Jeff mentioned the operating and maintenance costs being lower, largely due to lower O&M at Four Corners, lower retiree costs that were more than enough to offset general inflation. And plant performance added $0.02 of earnings to the bottom line, as we saw better capacity factors at Palo Verde and Four Corners and still very strong performance from San Juan and Q1.
Offsetting these improvements was weather, and we did talk a little bit about that. About $0.03 of that within the gas business, $0.01 within the electric. We also lost $0.01 because 2004 was a leap year so we had an extra billable day that didn't reoccur in 2005.
On Slide 9, I will walk you through the margin by platform. Overall gross margin was up $6.6 million or 3.8%, driven by gas growth as well as growth in our wholesale electric margins. In our utility operations, the electric margin -- electric utility margin was down $1.2 million.

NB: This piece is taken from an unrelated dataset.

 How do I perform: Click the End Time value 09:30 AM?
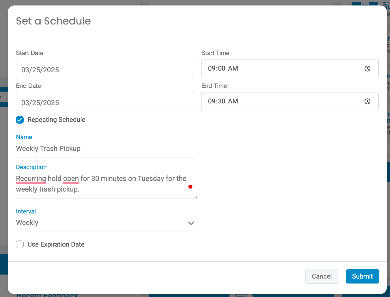(x=223, y=101)
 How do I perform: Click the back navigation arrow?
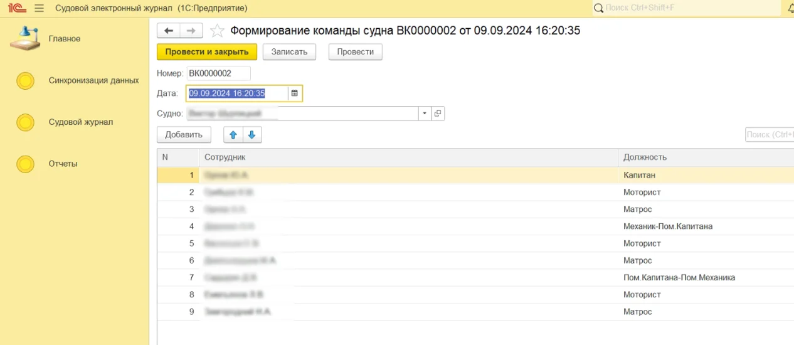tap(168, 31)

We saw about $1.2 million of margin erosion from weather, the leap year cost us $1.3 million in billing, and we did see a slight increase in generation cost at our coal units, that was about $900,000. All of that was partially offset by growth that we grew about 1.9% on a load basis, that added 2.2 million of margin back into that mix.

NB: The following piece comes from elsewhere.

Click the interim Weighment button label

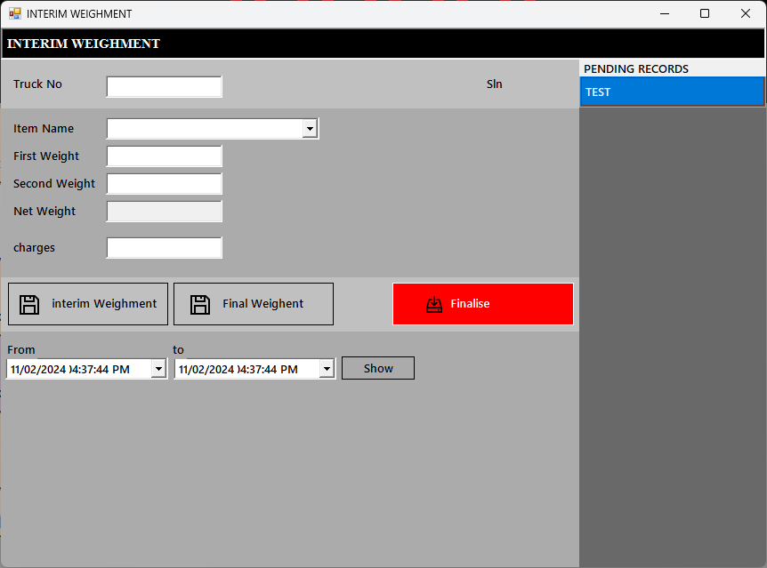coord(104,304)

The gas utility was up $4.2 million or 9%. The gas rate increase added $6.7 to margin; growth another 700,000. This was offset by weather and Jeff mentioned that a little bit. We were 3% below our normal heating degree days and 8% below our heating degree days a year ago. That generated the 2.8% offset and we also saw a slightly lower off-system transportation sales of $400,000 in the gas utility.
On the transmission side, margin was down $700,000. This is incremental transmission for our Afton facility in Southern New Mexico to be able to get the power back up north, that added to -- or reduced the margin there.
The wholesale operation side, a very good performance quarter. Overall margin up $4.4 million, 18%. Long-term sales were up slightly as we saw load growth under our existing contracts. That was partially offset by a bit more gas in the generation mix. Forward and short-term sales were up $4.3 million. They more than doubled.
Again, plant availability was critical too that on an equivalent availability basis, Palo Verde was at 92% versus 86% a year ago. Four Corners was at 87% versus 56%. Remember Four Corners had a major outage in Q1 2004 that didn't reoccur in 2005. And San Juan was still very strong, 92% equivalent availability versus 93% a year ago.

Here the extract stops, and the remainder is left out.